Exploring the natural and cultural landscapes along one of Nepal’s most popular hiking trails.
Known for its awe-inspiring scenery, the world-renowned Annapurna Circuit circles Nepal’s Annapurna peaks. It moves through the districts of Lamjung, Manang, Mustang and Myagdi, each with a unique landscape character that builds a resounding narrative over the length of the trail.
Beginning in the lower-lying Lamjung region, full of lush subtropical valleys, the circuit carves its way through an agricultural landscape of terraced rice paddies. The thunder of waterfalls echoes through the valleys and the humidity had me dripping with sweat and welcoming the cold showers offered at local teahouses. The air thins as you climb to the elevated Manang region and so does the vegetation. Pine becomes the dominant species and Hinduism gives way to Tibetan Buddhism.
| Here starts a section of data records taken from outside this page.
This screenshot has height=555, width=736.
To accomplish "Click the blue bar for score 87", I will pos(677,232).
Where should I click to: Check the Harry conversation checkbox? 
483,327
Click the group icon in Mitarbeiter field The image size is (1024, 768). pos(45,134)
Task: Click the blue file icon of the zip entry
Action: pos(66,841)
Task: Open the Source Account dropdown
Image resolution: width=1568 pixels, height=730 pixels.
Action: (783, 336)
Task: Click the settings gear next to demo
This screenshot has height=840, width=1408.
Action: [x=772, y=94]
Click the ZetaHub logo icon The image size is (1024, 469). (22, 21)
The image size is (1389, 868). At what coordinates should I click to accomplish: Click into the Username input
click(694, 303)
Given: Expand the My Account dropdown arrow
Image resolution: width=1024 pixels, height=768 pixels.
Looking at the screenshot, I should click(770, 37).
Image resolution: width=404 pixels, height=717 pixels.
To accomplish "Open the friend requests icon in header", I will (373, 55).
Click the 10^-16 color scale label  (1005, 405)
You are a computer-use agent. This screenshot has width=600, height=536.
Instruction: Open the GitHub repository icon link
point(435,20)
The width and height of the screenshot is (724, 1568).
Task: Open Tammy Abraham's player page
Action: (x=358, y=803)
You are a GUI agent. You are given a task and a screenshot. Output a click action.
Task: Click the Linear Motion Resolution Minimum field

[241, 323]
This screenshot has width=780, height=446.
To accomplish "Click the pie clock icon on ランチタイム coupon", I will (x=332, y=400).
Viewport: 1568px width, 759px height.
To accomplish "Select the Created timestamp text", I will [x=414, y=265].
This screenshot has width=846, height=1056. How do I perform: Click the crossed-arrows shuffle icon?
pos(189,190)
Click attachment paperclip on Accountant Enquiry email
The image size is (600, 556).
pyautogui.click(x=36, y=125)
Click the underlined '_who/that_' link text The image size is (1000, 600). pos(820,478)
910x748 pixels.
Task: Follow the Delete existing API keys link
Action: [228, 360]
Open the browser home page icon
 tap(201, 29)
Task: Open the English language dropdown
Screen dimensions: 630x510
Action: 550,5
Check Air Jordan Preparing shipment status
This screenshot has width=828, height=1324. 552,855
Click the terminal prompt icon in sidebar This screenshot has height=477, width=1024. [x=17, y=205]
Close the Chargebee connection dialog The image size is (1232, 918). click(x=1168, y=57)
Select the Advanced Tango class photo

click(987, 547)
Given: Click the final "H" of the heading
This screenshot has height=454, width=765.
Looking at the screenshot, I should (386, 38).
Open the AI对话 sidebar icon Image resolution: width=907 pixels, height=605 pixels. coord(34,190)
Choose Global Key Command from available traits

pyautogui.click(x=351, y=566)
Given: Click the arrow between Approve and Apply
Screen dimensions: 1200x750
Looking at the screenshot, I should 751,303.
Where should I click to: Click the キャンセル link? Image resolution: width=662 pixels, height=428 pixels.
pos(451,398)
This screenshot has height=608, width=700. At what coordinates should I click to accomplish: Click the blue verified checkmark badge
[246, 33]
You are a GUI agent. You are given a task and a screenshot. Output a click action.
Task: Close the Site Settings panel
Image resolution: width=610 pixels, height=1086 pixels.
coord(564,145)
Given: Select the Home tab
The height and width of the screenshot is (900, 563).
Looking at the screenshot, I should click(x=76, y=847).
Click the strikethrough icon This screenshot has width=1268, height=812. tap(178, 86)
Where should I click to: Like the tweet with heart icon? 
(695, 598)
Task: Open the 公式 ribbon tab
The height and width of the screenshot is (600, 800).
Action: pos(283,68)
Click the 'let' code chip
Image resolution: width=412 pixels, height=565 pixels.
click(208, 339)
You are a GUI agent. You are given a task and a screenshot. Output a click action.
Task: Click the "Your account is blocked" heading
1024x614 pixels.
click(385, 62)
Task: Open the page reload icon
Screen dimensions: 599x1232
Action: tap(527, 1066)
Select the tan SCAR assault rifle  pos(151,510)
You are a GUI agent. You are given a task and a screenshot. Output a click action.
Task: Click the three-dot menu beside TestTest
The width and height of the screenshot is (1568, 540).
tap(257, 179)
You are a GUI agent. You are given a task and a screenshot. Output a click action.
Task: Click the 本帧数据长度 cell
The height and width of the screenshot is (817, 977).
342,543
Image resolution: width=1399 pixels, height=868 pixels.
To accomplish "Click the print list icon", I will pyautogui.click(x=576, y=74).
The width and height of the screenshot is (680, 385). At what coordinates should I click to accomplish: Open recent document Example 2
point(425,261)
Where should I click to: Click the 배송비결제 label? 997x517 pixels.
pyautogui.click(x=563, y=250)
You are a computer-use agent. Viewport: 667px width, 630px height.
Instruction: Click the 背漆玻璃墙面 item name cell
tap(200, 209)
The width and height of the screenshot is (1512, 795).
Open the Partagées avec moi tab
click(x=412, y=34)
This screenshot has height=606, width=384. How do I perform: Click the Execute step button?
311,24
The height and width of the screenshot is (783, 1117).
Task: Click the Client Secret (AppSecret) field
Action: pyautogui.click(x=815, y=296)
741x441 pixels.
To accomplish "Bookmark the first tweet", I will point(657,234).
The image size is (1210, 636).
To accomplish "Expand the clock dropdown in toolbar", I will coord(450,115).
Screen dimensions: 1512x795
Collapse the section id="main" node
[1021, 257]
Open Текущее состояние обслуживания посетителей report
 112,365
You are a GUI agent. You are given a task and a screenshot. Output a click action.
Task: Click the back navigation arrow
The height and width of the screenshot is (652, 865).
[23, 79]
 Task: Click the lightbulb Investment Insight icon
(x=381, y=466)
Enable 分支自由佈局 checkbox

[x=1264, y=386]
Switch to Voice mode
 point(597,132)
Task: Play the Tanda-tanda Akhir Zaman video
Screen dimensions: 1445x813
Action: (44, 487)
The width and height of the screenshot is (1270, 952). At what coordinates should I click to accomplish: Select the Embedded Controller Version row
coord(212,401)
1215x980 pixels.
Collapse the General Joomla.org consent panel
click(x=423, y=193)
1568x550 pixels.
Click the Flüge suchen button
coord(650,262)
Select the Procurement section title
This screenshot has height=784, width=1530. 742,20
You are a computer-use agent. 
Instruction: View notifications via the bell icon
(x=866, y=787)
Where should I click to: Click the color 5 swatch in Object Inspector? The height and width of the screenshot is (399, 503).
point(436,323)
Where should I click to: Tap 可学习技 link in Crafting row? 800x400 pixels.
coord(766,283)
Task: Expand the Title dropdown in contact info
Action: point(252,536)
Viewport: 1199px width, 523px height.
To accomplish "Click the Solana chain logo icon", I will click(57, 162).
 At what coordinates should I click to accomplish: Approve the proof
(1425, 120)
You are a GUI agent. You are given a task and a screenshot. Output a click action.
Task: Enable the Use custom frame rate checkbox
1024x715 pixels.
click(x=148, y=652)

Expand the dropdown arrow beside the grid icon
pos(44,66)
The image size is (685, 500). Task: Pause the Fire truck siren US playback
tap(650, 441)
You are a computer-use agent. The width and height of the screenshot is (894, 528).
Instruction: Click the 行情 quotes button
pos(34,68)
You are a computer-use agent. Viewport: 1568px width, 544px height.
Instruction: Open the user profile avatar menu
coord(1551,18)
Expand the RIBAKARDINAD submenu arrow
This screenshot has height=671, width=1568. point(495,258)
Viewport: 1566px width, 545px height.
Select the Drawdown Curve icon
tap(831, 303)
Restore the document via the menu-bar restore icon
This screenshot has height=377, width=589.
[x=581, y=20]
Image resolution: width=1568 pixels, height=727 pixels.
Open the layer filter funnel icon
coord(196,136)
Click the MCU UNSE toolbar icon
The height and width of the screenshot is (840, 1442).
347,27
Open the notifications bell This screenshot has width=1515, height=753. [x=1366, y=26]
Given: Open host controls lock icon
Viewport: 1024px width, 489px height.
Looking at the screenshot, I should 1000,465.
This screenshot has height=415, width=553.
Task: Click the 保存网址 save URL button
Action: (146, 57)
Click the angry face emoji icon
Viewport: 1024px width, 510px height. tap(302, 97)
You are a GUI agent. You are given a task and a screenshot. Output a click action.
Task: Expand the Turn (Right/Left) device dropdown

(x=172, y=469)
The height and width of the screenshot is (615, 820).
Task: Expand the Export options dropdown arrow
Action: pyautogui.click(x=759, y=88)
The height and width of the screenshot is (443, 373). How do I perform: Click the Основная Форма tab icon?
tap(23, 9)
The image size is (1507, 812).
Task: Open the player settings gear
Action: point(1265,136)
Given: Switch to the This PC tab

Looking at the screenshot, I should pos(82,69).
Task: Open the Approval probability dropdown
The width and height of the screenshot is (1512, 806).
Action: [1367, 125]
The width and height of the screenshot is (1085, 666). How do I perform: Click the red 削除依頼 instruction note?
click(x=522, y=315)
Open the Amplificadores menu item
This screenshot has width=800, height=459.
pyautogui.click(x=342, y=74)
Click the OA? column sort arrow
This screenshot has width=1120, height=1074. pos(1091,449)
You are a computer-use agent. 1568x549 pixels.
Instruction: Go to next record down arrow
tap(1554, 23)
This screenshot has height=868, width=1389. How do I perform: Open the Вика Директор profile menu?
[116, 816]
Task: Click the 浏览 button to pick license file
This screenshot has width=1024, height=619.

The trail then passes over the mighty Thorong La, which, at 5,416 metres above sea level, is the highest pass on the trek. Altitude sickness is a daunting reality. The thin air affects everyone differently – I battled fatigue as a result of sleepless nights and wasn’t sure if I would have enough energy to endure. However, the previous night I had shared the lifeblood of the Nepalese Sherpas – Dal Bhat – a local dish with the catchphrase “Dal Bhat power, twenty-four hour.” Thankfully, it was enough to power me to the pilgrimage site where weary trekkers celebrate conquering the circuit’s most difficult milestone.
From here it is downhill to Muktinath and the Mustang district, an expanse of rock and dirt where brown and grey create a barren scene. The only greenery follows the pattern of irrigation systems surrounding the villages. As the trail descends to Myagdi it meanders through forests of rhododendron, which bloom in March and April, something I missed out on but would gladly go back for.
The Annapurna Circuit is a “living trail” and the cultural landscape is just as spectacular as the natural one. But the impact of tourism on these remote regions has its challenges. The trail attracts more and more hikers each year. The hikers support the many teahouses that supply packaged food, but there is no litter-collection infrastructure in place and locals are dealing with it the only way they feel they can – by emptying rubbish into rivers. Better education for hikers is necessary. Rubbish should be carried out!
Having worked on the design of trails in Australia, I couldn’t help constantly comparing standards and experiences. While safety should always be the number-one concern and is the reason why classification systems are in place in Australia, there is always a point where too much infrastructure will detract from the natural landscape. “The great outdoors” should be seen for what it is – “steep” and “narrow” are what make these outdoor adventures exciting and enticing. Although it was safe for the most part, the harrowing moments of walking along steep scree slopes that posed a constant threat of falling rocks or landslides were the most memorable experiences of the hike.